**Zu erledigende Aufgabe:** Wie lautet die Stelle im Textauszug, die bei den Worten „Konrad Celtis und“ beginnt und nach „Nachwirkung unterschieden werden?“ endet? Gib sie wortgetreu zurück.

**Textauszug:**
"""

Die "Amores", das wird nach der Lektüre der Studie von Jörg Robert keiner bestreiten wollen, stellen durch ihre enge Verschränkung von "elegische[r] Situation, nationale[r] Thematik und pseudo-biographische[r] Selbstdarstellung" ein singuläres Phänomen dar. Es lässt sich nichts Vergleichbares in der Literatur beschreiben.

Konrad Celtis und sein Werk stellen also eine außergewöhnlich profilierte Erscheinung in der deutschen Literaturgeschichte um 1500 dar - dürfen wir aber von einem, wenn auch verlorenen, "Neuanfang" sprechen, von einer Neubegründung der Dichtung in Deutschland? Muss hier nicht zwischen programmatischem Anspruch und Nachwirkung unterschieden werden?

"""

**Angezeigte Daten:**
"""

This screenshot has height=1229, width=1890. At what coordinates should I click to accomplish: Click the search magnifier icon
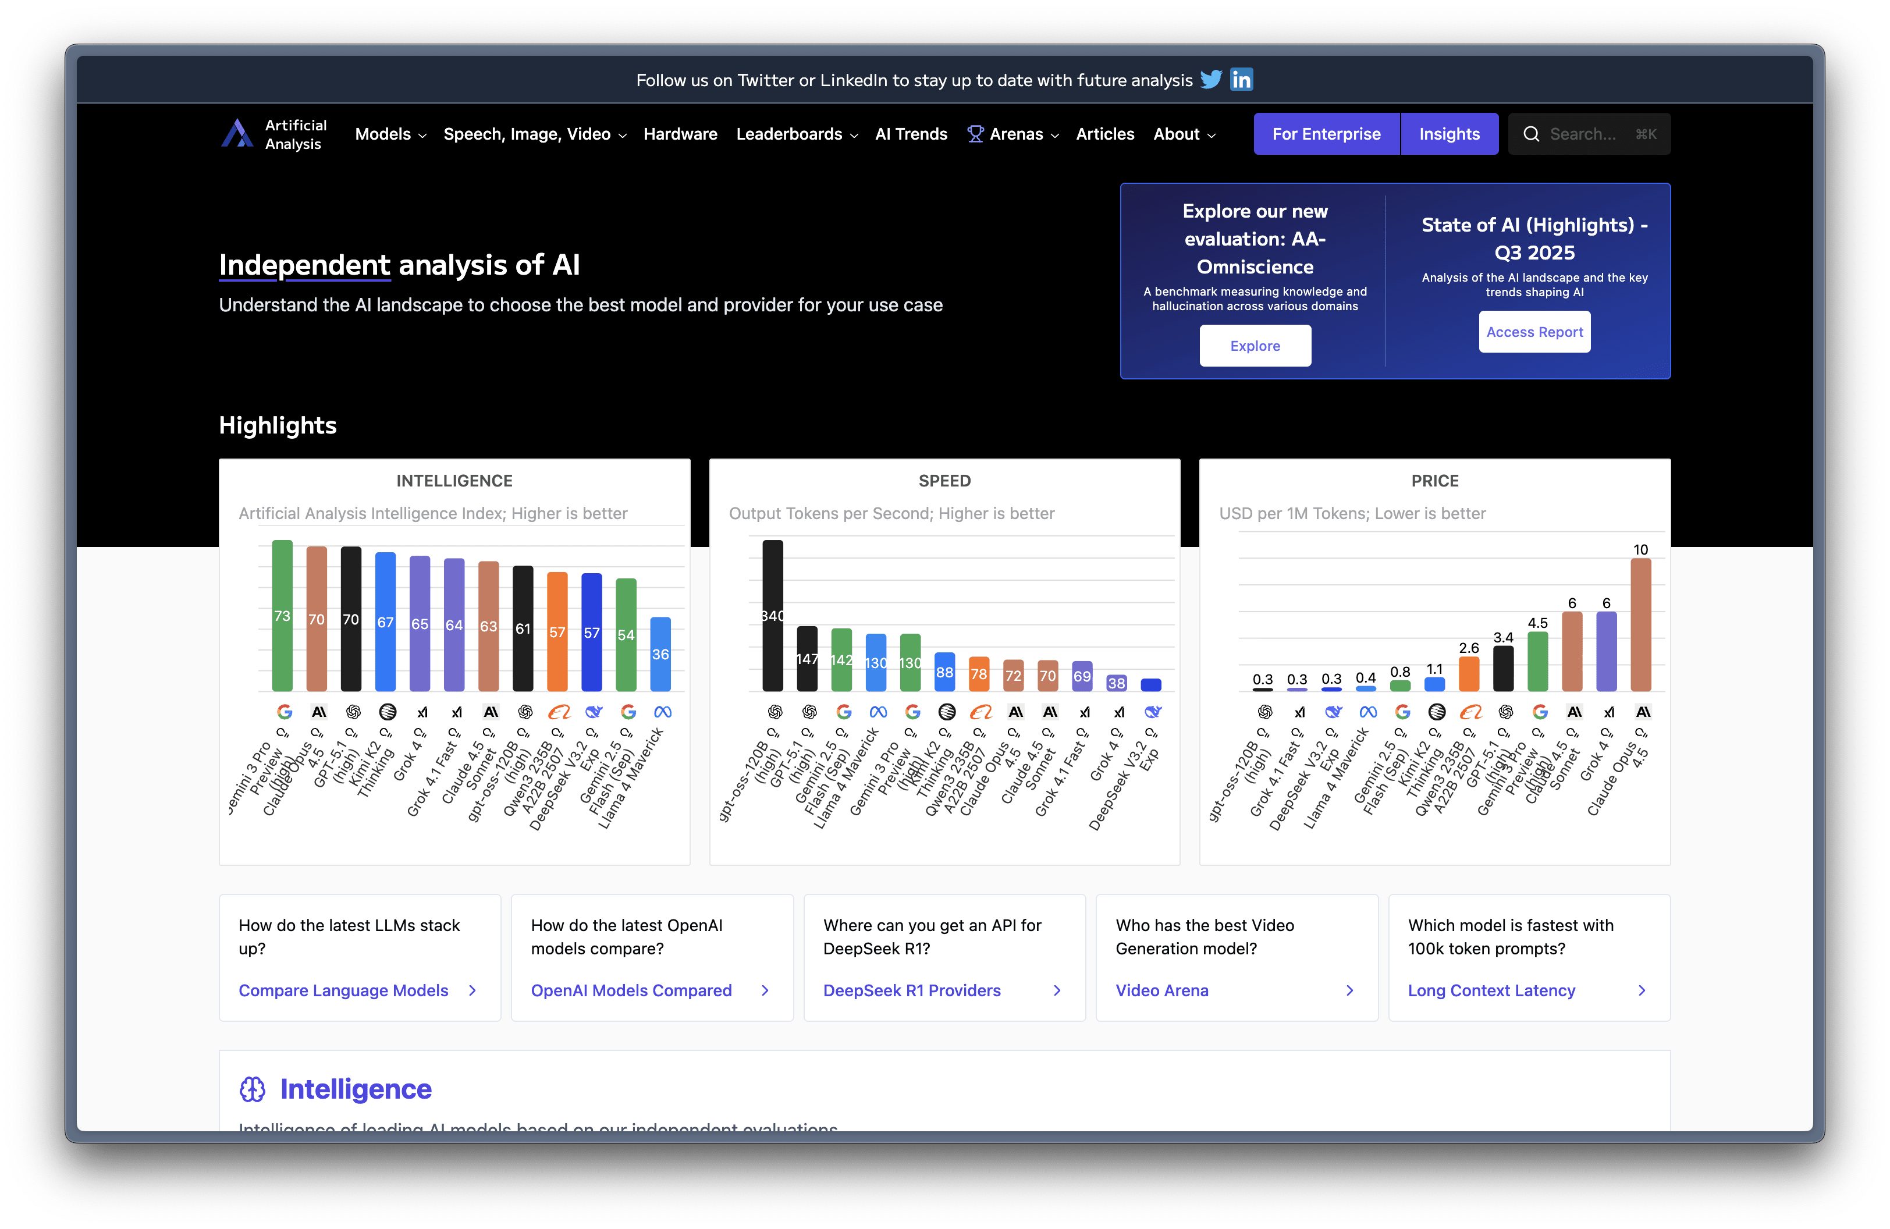coord(1531,134)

"""

**Vollständige Ausgabe:**
Konrad Celtis und sein Werk stellen also eine außergewöhnlich profilierte Erscheinung in der deutschen Literaturgeschichte um 1500 dar - dürfen wir aber von einem, wenn auch verlorenen, "Neuanfang" sprechen, von einer Neubegründung der Dichtung in Deutschland? Muss hier nicht zwischen programmatischem Anspruch und Nachwirkung unterschieden werden?